Why Is a Bitcoin Worth More Today Than Last Month or Last Year?

What is the intrinsic value of a cryptocurrency like Bitcoin? Why is a Bitcoin worth more today than yesterday, last month or one year ago?

 

Cryptocurrencies have no asset base—no land, property, equipment, cash, etc. They have no cash flows—no revenues, profits or dividend payments. They have no utility as do commodities like gold, platinum, soybeans or pork bellies. Unlike sovereign currencies such as the U.S. dollar, cryptocurrencies have no taxing authority nor are they backed by the full faith and credit of the government. As such, there is no way to estimate the intrinsic value of a cryptocurrency.

 

Moreover, cryptocurrencies don't solve a problem or address a need: the global banking and payments system moves billions and processes billions in merchant transactions electronically/digitally every day.  We suspect that the few merchants now accepting cryptocurrencies for payment only do so because they believe a cryptocurrency will be worth more tomorrow. Wonder how that will work out when cryptocurrency prices suffer a protracted downward spiral.

 

If cryptocurrencies are in fact currencies, why does their value change at all? Would you pay 7 dollars next year for one U.S. dollar today? Currency prices only move in relation to other currencies like the Euro or the Yen.
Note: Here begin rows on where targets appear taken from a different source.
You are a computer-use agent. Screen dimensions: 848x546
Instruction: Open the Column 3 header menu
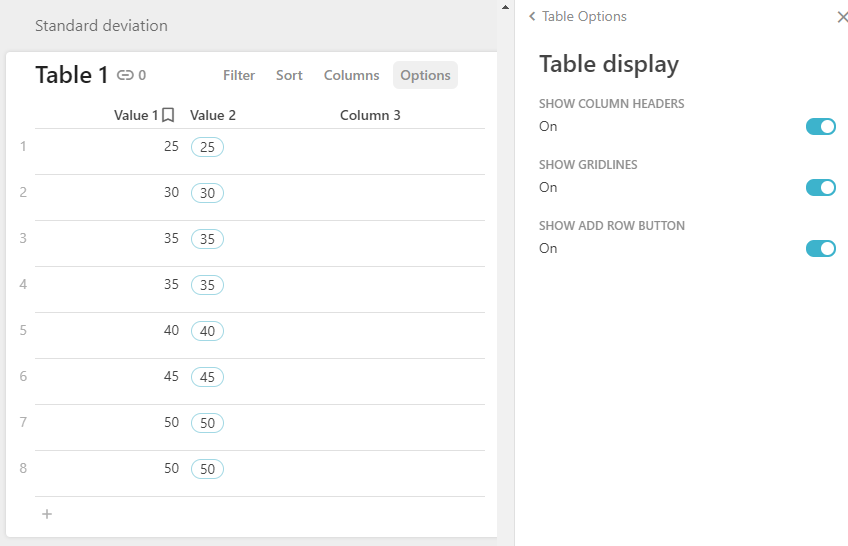pos(370,115)
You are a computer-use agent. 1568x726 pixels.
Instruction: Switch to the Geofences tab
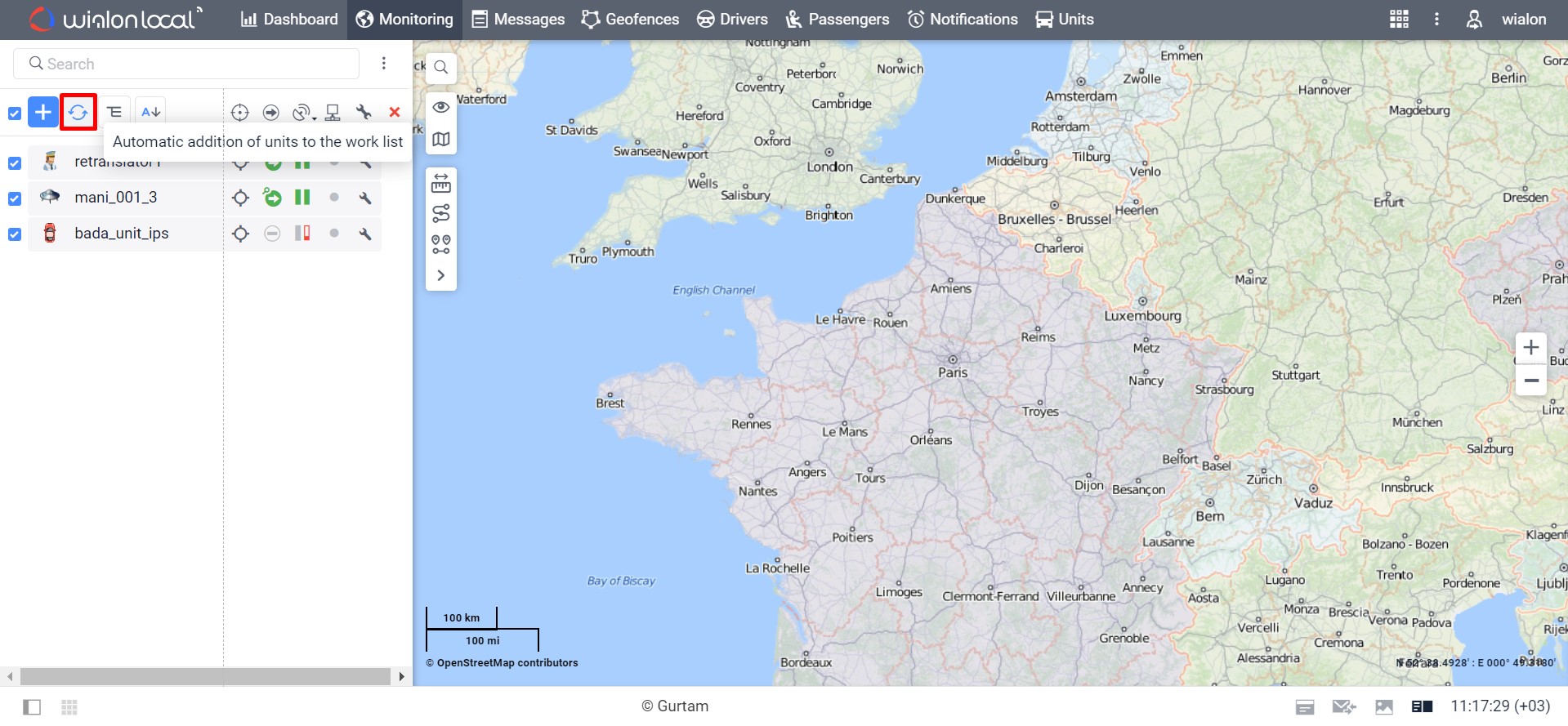pos(630,20)
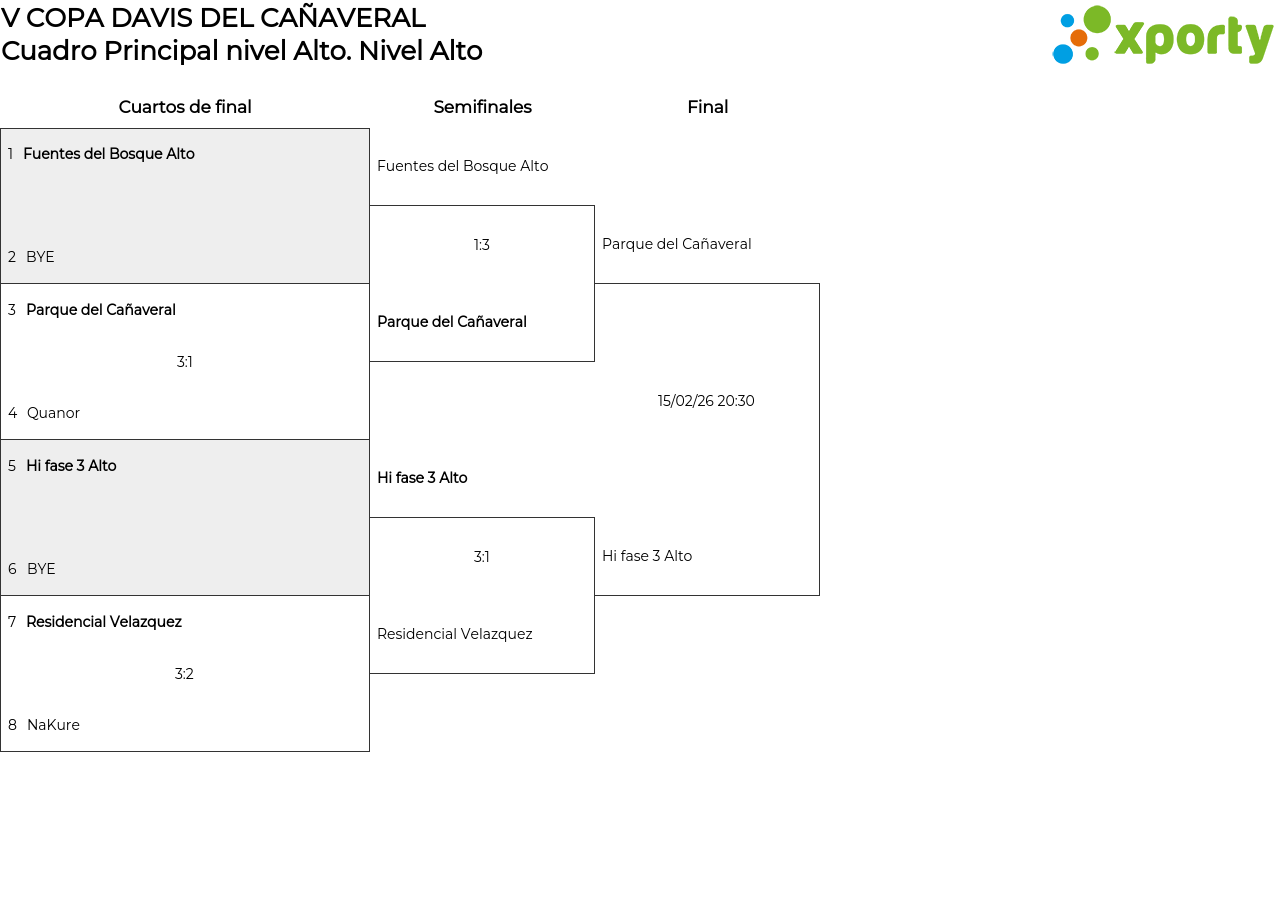Select Hi fase 3 Alto quarterfinal entry
The height and width of the screenshot is (916, 1280).
[71, 466]
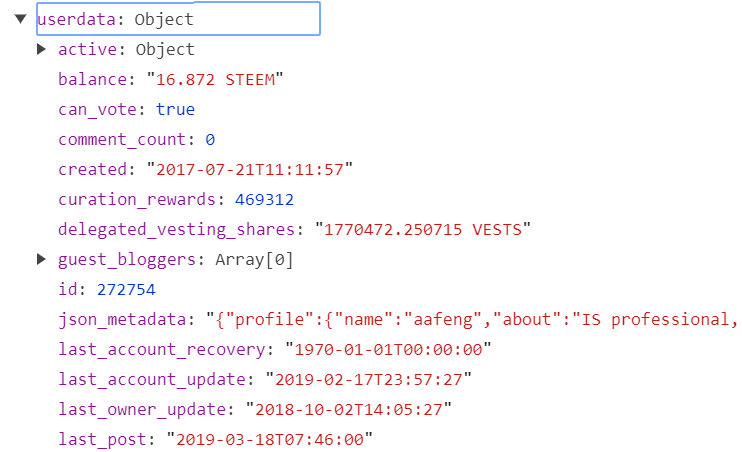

True, the purchasing power of a dollar is constantly eroded by inflation. Yet a dollar is a dollar is a dollar.

 

In my estimation, cryptocurrencies have no intrinsic value. And without some reasonable estimation of intrinsic value, there is no way to determine an investment’s potential. Speculators in cryptocurrencies like Bitcoin are relying solely on the Greater Fool Theory—that some Fool (many Fools) will purchase more Bitcoin and drive the price higher. That very well may happen—until it stops. But that does not make it a legitimate investment.

 

The one year gain of 795% should be a red flag. Legitimate investments don’t have price gains like that, because intrinsic value does not change like that. Companies cannot spin intrinsic value out of thin air. Balance sheets and cash flows grow within the constraints of actual commerce: revenue growth, profit growth, and corporate reinvestment in plant, equipment, research and development, etc.

 

Market prices sometimes outpace intrinsic value, and then surely as night follows day, prices languish, correct back to—or even overshoot on the downside—intrinsic value. The market is after all the sum of all human behaviors about what investments are worth, so prices do fluctuate around somewhat intrinsic value.

 

Which brings me back to the core question: What is the intrinsic value of a Bitcoin or any other cryptocurrency? I don’t believe there is a good answer to that question. And as such, cryptocurrencies are not rightly considered investments. Rank speculation is more accurate. And as prudent, fiduciary investment advisors, rank speculations do not pass the sniff test and will never find a home in any Clothier Springs Capital Management client portfolio.